▸ Stored records
__________________________________________________

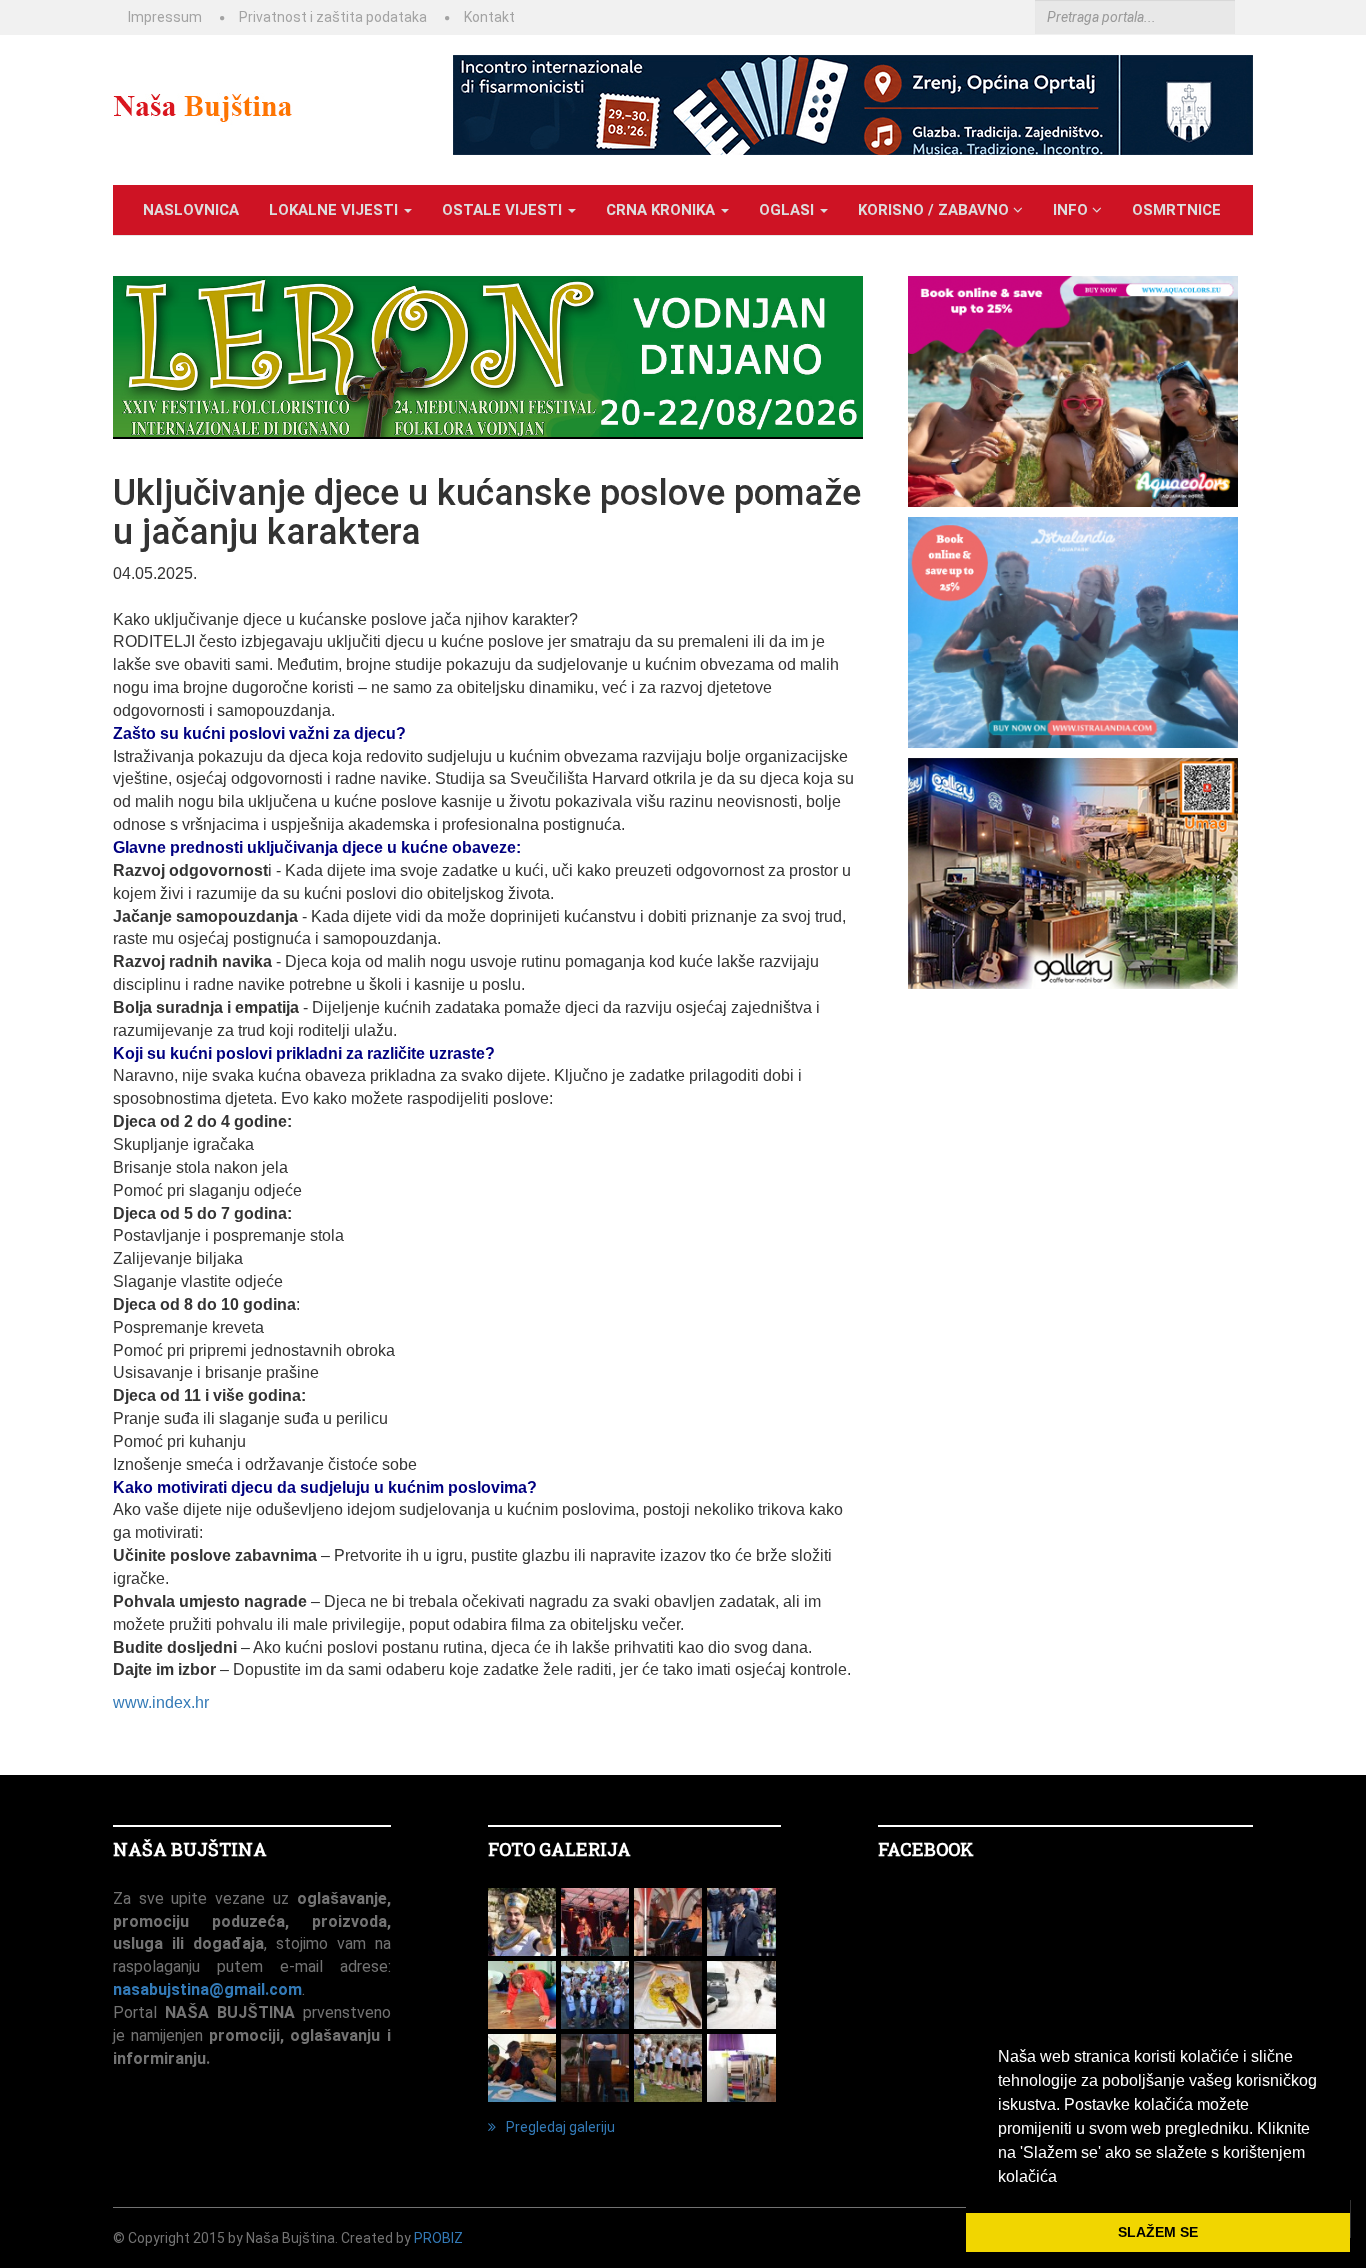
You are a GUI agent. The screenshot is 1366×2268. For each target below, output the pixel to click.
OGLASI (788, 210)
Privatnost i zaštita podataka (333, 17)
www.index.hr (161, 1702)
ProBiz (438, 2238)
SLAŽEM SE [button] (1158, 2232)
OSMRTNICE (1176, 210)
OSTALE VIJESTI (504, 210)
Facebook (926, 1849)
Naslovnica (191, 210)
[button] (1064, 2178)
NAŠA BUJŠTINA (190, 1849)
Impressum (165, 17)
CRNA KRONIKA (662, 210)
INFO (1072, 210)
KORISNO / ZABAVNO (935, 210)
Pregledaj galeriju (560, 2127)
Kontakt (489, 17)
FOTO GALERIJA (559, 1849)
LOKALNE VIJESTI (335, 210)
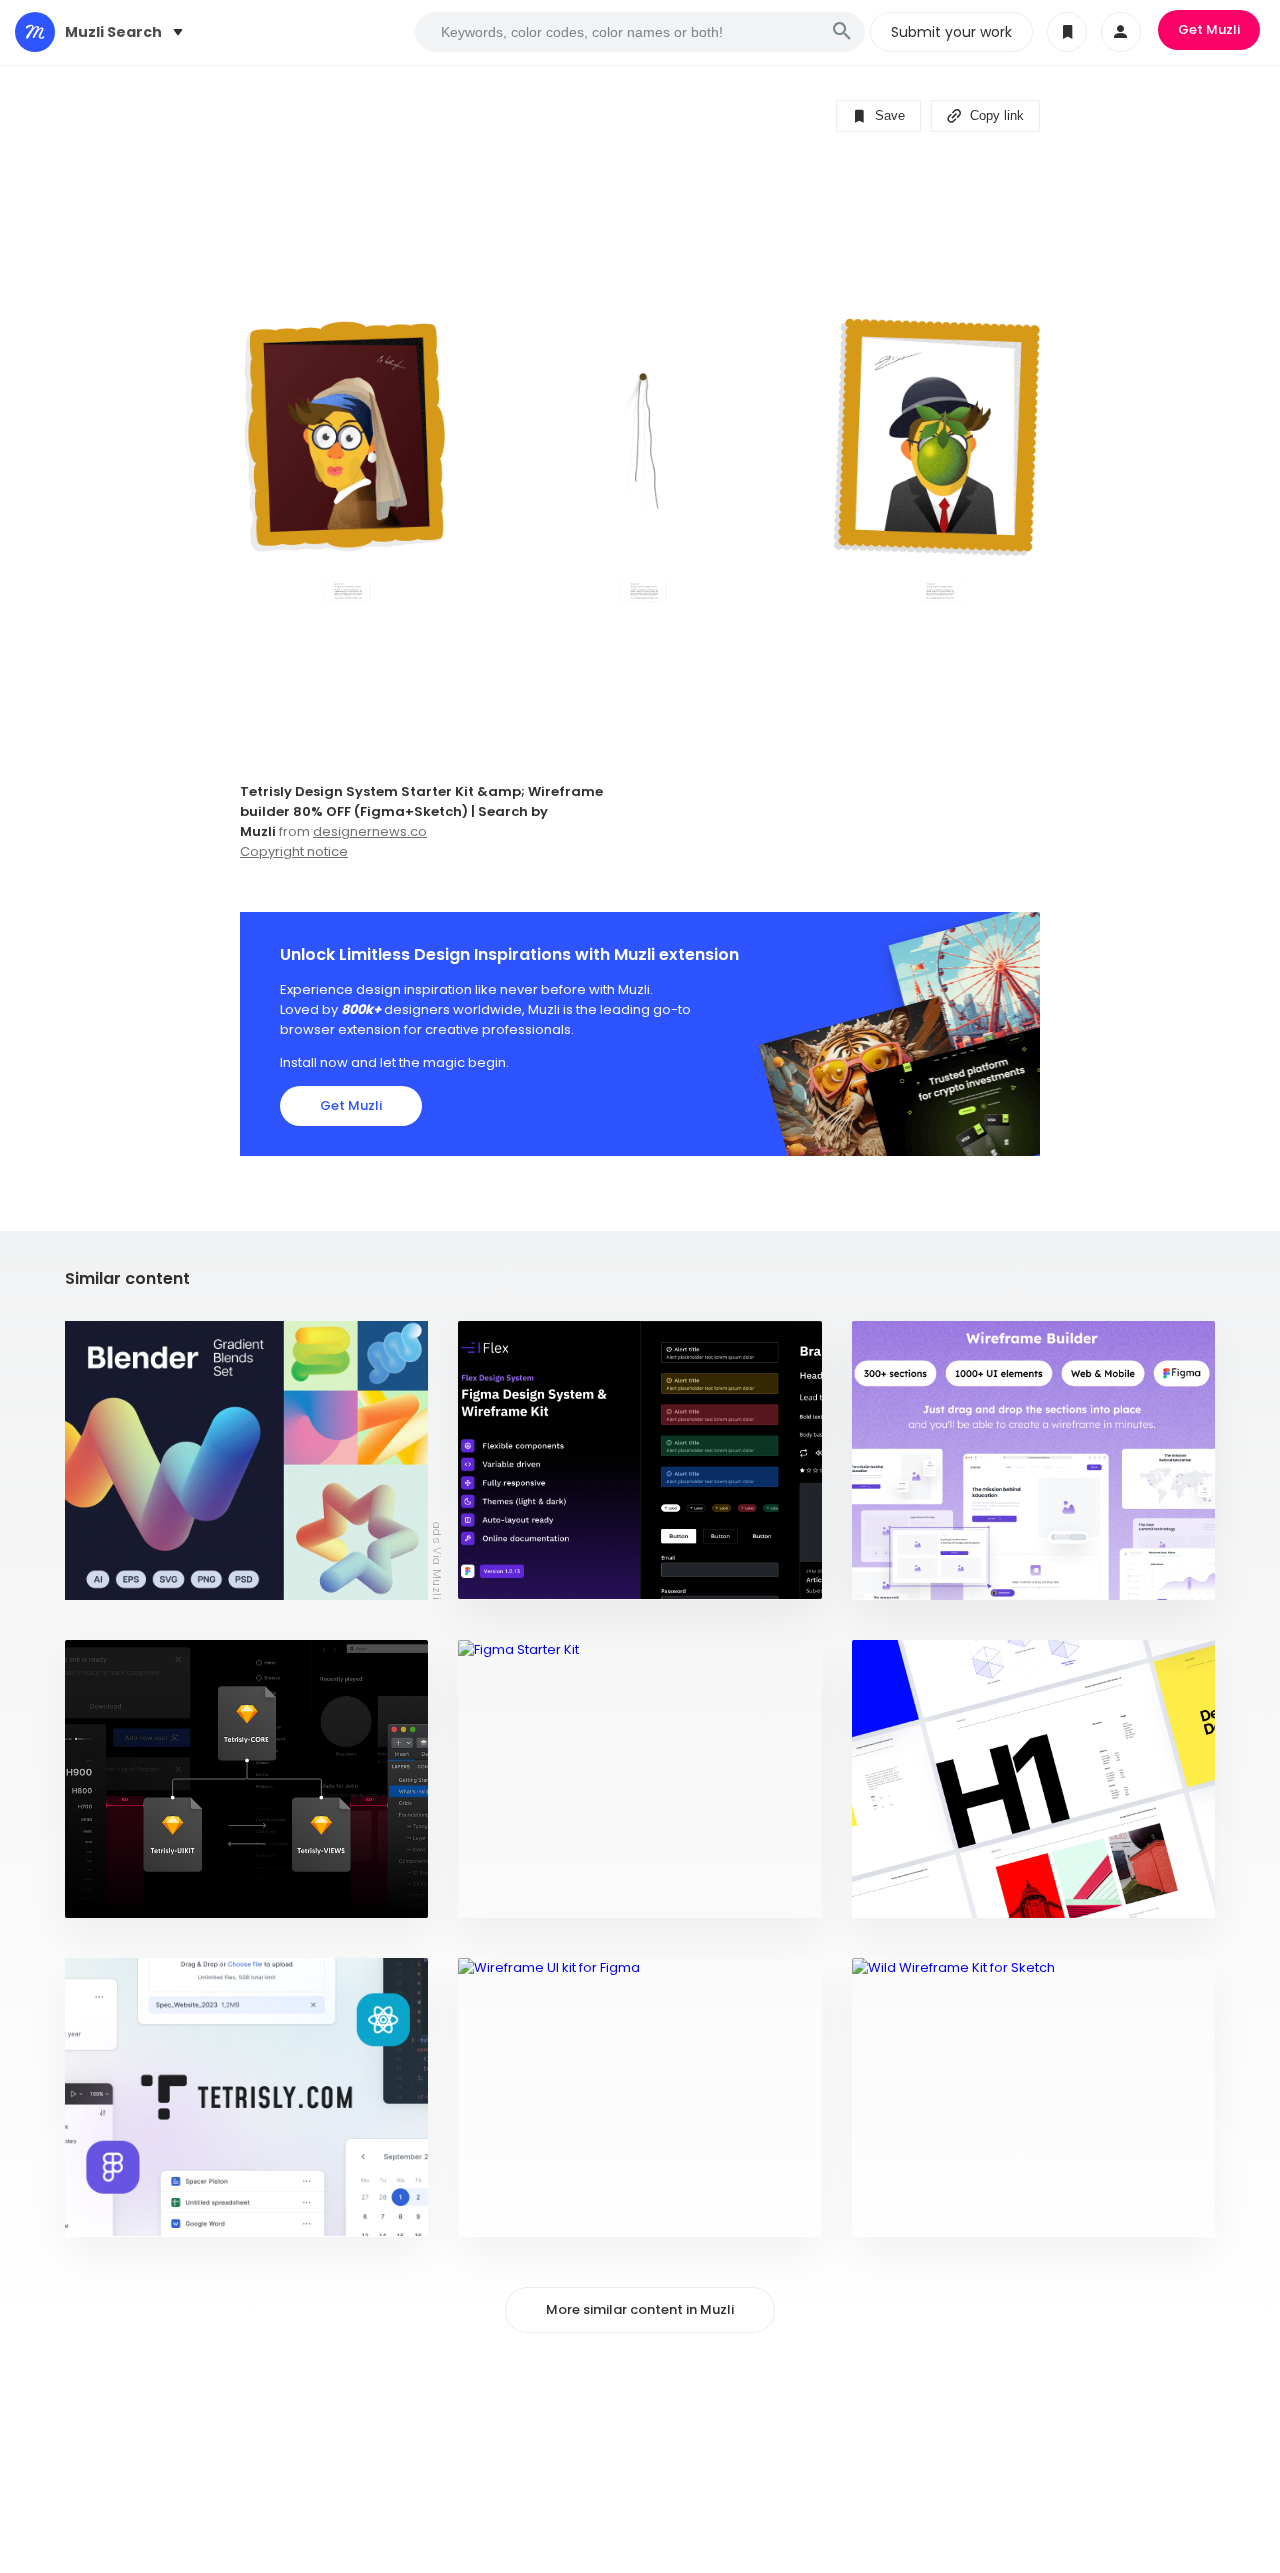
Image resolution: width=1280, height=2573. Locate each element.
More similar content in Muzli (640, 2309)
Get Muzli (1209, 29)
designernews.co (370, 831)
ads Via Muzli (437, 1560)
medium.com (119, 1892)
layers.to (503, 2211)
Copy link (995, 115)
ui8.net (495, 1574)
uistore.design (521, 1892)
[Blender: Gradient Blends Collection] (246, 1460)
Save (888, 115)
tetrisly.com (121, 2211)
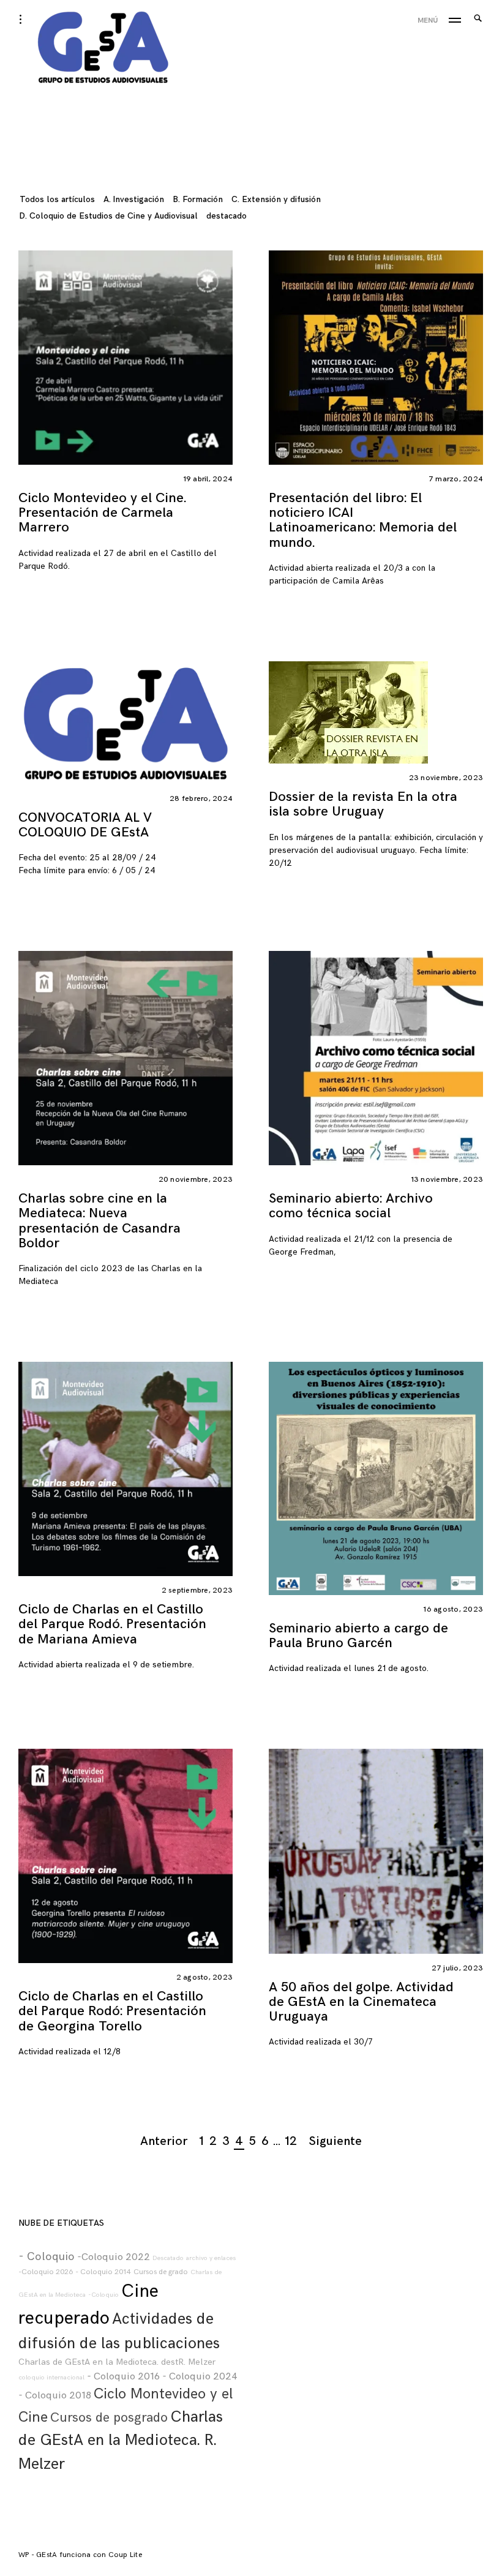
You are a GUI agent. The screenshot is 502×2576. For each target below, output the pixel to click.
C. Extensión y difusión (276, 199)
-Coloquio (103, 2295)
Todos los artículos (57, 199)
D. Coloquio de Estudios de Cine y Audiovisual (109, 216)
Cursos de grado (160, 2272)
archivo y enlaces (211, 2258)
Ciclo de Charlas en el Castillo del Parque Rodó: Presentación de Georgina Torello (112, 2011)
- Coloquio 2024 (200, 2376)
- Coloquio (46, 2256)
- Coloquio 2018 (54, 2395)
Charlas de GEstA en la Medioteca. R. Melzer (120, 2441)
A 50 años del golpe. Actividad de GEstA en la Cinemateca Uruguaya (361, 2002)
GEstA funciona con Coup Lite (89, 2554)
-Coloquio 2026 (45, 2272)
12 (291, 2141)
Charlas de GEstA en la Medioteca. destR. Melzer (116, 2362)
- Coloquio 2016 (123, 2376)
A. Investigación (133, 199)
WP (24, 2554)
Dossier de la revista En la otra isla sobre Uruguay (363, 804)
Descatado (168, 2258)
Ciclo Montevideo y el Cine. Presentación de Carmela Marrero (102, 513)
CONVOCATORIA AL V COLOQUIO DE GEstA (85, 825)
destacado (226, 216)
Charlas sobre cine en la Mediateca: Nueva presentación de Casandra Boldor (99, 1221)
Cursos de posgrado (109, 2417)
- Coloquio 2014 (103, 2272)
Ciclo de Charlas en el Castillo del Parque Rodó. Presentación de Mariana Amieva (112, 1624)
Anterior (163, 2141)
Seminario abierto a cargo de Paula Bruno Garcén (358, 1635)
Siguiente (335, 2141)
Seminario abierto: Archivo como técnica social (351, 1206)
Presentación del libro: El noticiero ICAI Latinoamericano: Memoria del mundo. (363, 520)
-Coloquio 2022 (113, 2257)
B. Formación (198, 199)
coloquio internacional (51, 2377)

__________________________________________________

▸ WORK INSTRUCTION
A verbatim copy of the records is expected, from their first line through the line with "OSMRTNICE (1176, 210)", inclusive, with the pictures removed.

▸ OUTPUT FOR THIS EXERCISE
You are a GUI agent. The screenshot is 1366×2268. For each target below, output the pixel to click.
OGLASI (788, 210)
Privatnost i zaštita podataka (333, 17)
www.index.hr (161, 1702)
ProBiz (438, 2238)
SLAŽEM SE [button] (1158, 2232)
OSMRTNICE (1176, 210)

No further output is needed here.